Can you imagine how much you’d lose in 30 years?

It’s mind boggling how much money is expensed away in fees and it’s insidious to know it’s even legal to do this.

These investment vehicles have an average fee of 3% you are likely investing in right now if you invest, is touted as safe and a way to diversify your investment.

Year over year, 96% of these investments don’t even beat the market. 96%

That means only 4% of these investments beat the market, and the 4% that do beat the market, change every year.

Again, how is it even legal for these to be one of the main recommended investments for most people?

What exactly is this investment?

It’s a mutual fund!

Mutual fund, the investment vehicle many financial advisors and companies advise you to invest in cost you a lot more than they should.

They are even loaded with hidden fees.
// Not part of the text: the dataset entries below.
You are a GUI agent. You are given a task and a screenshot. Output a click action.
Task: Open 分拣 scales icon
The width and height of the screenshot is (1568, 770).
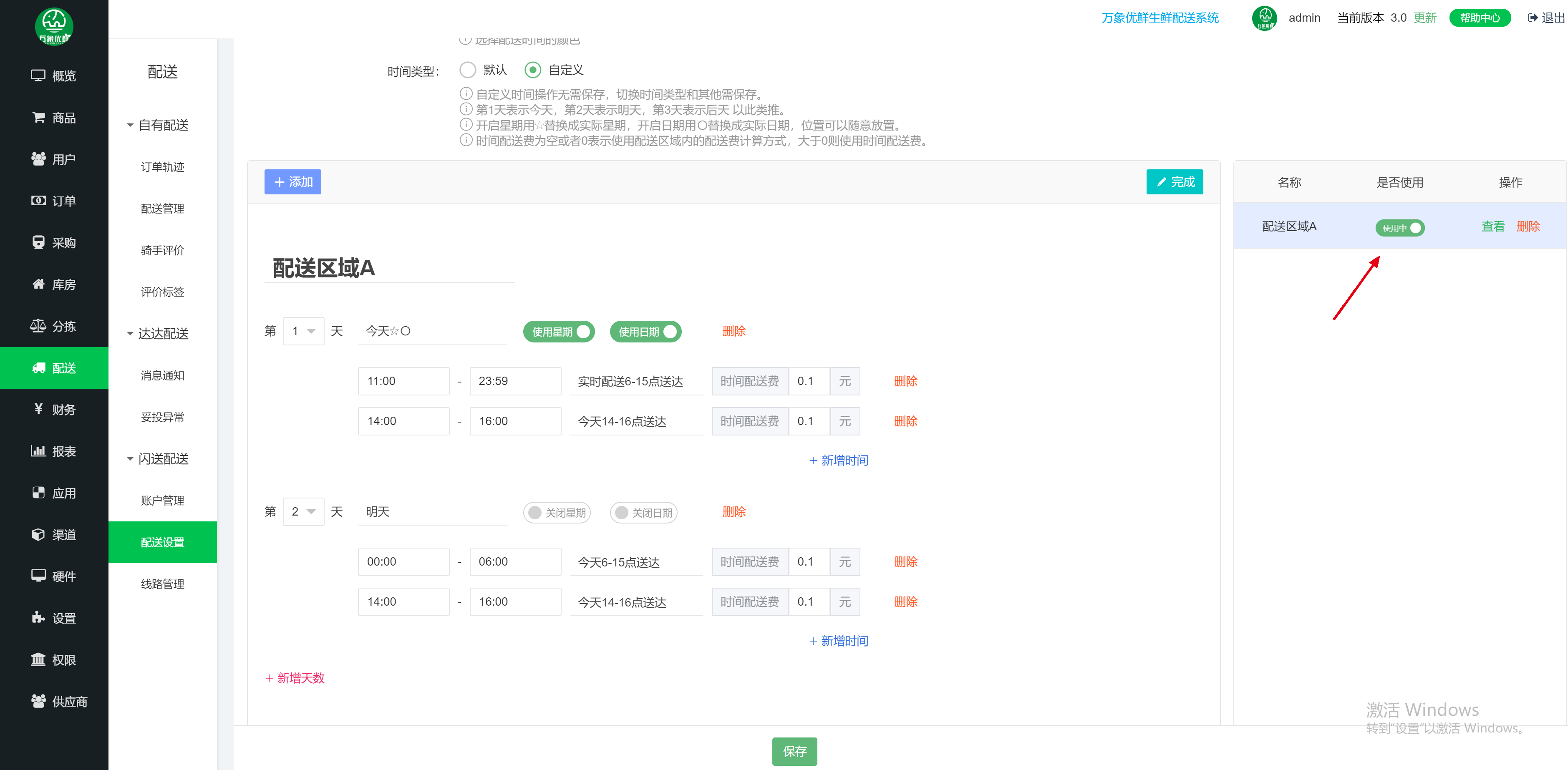38,326
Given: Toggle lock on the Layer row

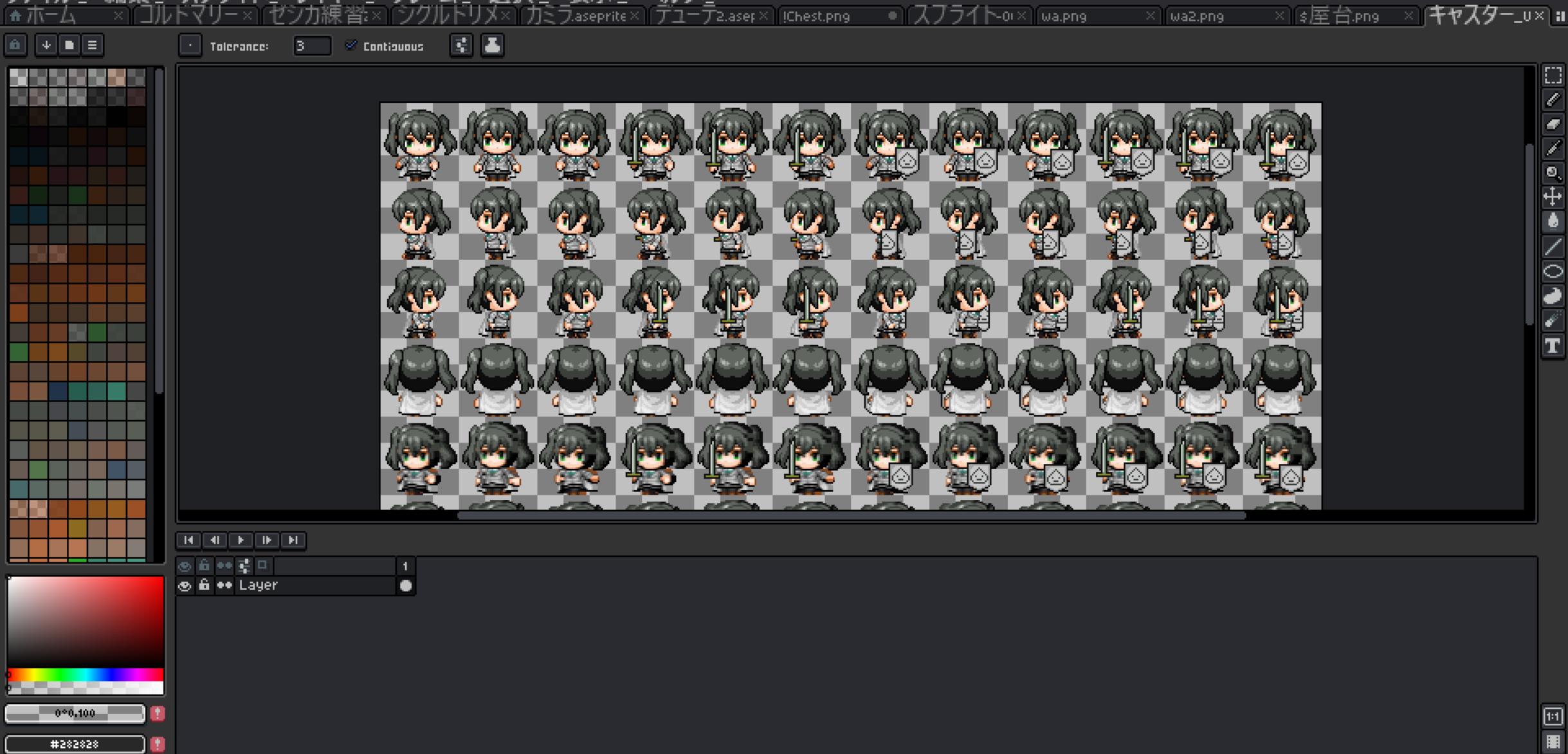Looking at the screenshot, I should tap(204, 585).
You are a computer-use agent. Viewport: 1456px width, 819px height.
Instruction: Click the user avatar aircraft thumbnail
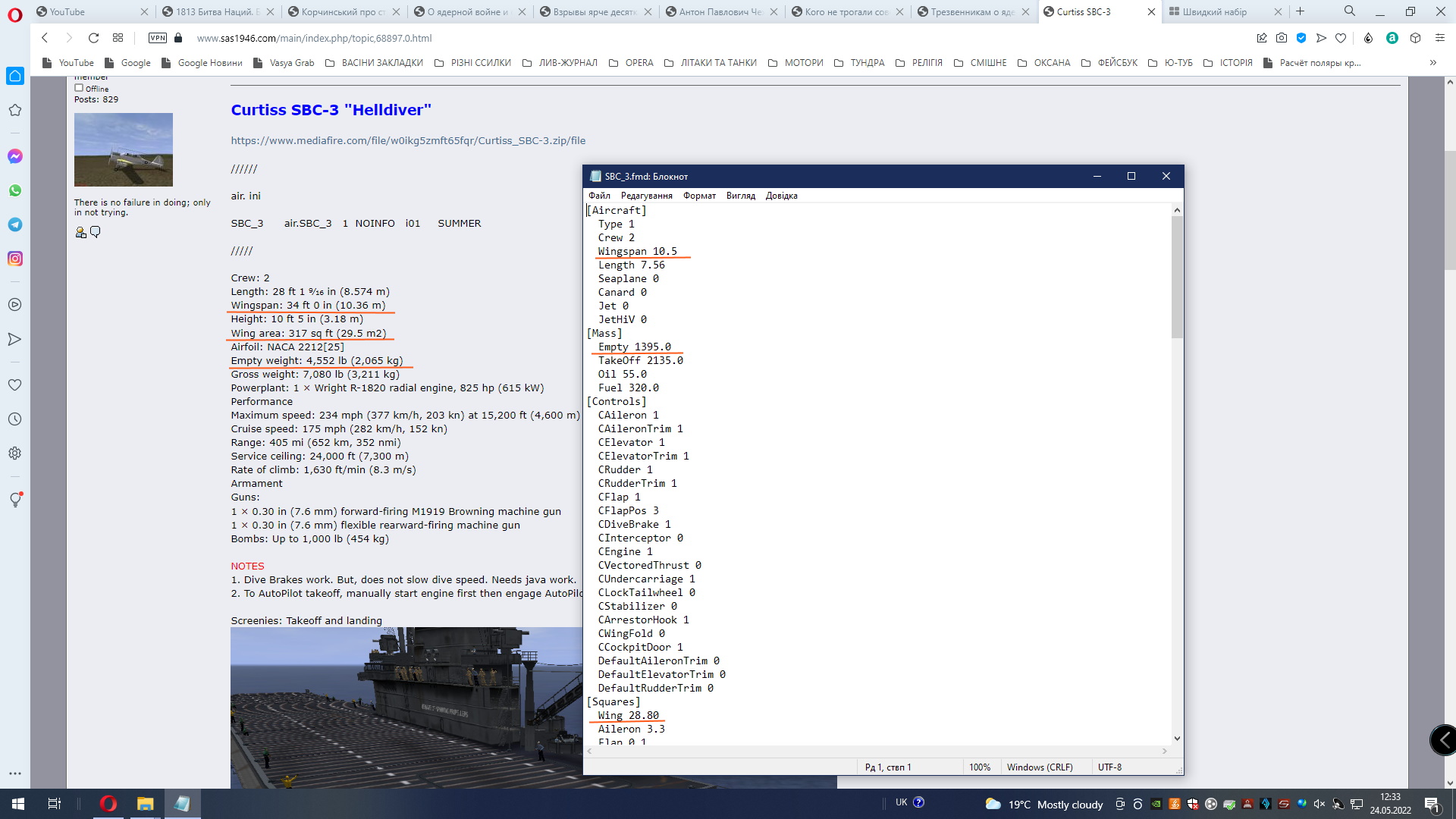point(124,149)
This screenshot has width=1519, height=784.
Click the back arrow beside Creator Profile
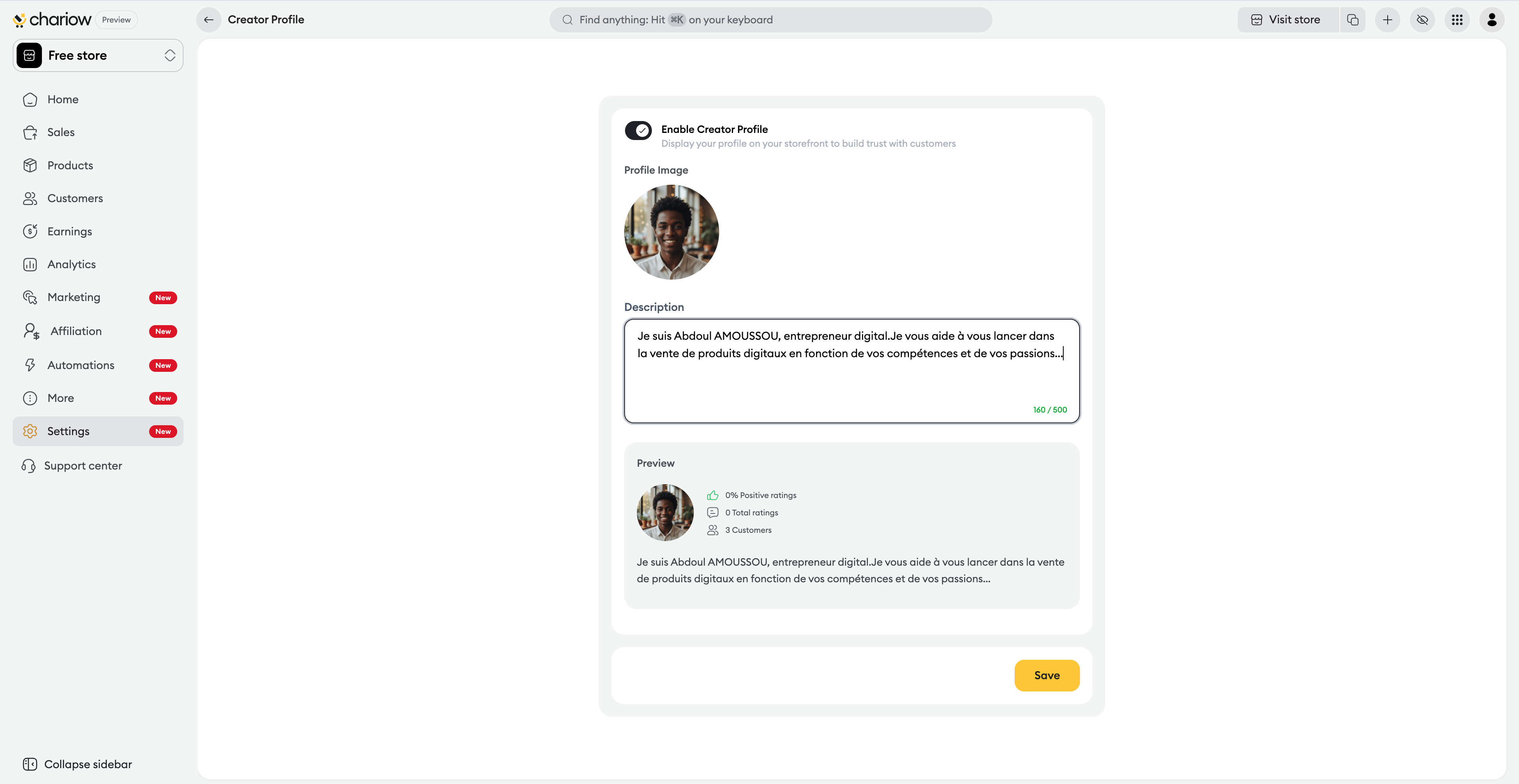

Yes their ticket says the fee is 1%, did you read their prospectus?

You’ll get hit by so many different fees during the investment mentioned in the 50 page prospectus they give you when you invest.

Then you’ll get hit with a tax bill for short term gains because mutual fund money managers love to buy and sell as if they can beat the market (only 4% do).

The average mutual fund fee is 3%.

Let’s do some quick math to show you how that can cost you nearly 70% of your gains in one year.

Lets say your investments received a 6% return this year.

3% is taken out by the fee so 6% – 3% = 3%.

And lets say because your mutual fund was actively traded, you have to pay short term gain taxes at around 33%.

3% – 1% = 2%. You are left with 2% which is 33% of your investment gain, that means you paid out 67%!

Can you imagine how this could easily kill nearly all your gains, to not even beat inflation?

That’s what mutual funds do and I’m glad you’re able to see how these are hurting your investment portfolio.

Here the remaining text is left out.